2. Originally Posted by dori1123
Let $R$ be a ring and $M$ an $R$-module.
$Hom_R(R,M)$ is the set of $R$-homomorphisms from $R$ to $M$.
Define $\phi: Hom_R(R,M) \rightarrow M$ by $\phi(f)=f(1)$. Show $\phi$ is a ring isomorphism (R-module isomorphism ?).
I know how to show it is a homomorphism and one-to-one, but having trouble with onto. Can I get some help?
Your M seems to be a unitary R-module from your question because f(1) is defined.

I think it is difficult to deduce that $\phi$ is onto by using a $\phi$ alone.

Rather, define a map $\psi:M \rightarrow Hom_R(R,M)$ given by $m \mapsto f_m$, where $f_m(r) = rm$.
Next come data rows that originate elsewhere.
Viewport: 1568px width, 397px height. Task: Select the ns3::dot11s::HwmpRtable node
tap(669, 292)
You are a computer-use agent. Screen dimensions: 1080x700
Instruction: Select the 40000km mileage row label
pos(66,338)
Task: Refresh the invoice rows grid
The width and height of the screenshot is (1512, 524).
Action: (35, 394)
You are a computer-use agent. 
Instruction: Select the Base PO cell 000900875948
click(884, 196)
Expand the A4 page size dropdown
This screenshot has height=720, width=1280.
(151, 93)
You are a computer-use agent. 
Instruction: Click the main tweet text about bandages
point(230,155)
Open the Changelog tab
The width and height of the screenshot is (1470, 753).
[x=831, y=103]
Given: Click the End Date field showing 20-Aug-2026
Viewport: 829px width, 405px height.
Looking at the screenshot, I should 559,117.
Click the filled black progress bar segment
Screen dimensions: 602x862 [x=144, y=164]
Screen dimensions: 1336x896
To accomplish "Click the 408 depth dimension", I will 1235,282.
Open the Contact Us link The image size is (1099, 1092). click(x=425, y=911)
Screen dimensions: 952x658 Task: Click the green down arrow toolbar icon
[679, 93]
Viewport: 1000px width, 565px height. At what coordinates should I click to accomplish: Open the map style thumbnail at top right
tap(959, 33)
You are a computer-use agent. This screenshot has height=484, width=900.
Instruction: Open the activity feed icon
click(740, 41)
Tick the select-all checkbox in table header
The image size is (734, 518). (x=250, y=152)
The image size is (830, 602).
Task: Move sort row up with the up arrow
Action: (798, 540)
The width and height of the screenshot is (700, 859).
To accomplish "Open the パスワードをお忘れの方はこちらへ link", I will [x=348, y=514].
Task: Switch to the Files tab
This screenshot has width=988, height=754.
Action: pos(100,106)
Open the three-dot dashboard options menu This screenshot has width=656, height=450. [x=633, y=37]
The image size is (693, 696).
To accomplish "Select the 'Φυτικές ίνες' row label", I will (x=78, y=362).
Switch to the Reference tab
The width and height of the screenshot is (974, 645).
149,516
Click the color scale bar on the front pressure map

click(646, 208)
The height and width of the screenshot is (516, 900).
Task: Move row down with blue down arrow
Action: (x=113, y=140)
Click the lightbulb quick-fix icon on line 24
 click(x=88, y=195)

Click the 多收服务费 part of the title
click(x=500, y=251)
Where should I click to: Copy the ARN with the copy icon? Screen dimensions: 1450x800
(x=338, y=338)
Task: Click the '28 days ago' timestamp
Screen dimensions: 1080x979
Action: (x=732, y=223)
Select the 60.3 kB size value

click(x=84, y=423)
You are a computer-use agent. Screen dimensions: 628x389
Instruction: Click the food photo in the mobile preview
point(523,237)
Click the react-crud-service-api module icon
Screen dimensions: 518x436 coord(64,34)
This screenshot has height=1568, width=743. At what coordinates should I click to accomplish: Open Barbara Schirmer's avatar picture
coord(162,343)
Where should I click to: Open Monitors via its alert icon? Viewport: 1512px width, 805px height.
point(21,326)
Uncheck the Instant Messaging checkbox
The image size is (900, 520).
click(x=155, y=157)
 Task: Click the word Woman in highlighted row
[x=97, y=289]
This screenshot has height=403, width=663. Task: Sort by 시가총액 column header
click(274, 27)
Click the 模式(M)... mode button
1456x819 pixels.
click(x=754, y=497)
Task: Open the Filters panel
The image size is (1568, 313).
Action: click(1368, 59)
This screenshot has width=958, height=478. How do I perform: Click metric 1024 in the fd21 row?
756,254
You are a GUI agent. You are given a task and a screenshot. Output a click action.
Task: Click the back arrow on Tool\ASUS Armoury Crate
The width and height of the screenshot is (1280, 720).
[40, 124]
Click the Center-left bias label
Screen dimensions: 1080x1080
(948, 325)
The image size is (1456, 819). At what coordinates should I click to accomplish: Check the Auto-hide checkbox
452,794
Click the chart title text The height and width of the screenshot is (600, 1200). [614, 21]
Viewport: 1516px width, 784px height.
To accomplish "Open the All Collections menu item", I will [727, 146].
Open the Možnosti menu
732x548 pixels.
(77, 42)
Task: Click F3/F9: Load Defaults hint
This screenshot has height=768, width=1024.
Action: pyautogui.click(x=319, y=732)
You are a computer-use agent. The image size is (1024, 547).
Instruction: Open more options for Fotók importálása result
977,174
Suppose $m_1 = m_2$ ( $m_1, m_2 \in M)$. Then, $\psi(m_1) = f_{m_{1}}=f_{m_{2}}=\psi(m_2)$, because $f_{m_{1}}(r)=rm_1=rm_2=f_{m_{2}}(r)$. Thus $\psi$ is well-defined. I'll leave it to you to show that $\psi$ is an R-module homomorphism.

Then $\phi\psi=1_M$ and $\psi\phi=1_{Hom_{R}(R,M)}$ (verify this).

3. Just to show that given any element x in M, you can construct a well-defined R-homomorphism f from R to M such that f(1)=x. The $f_m$ function that aliceinwonderland constructed is exactly demonstrating this idea.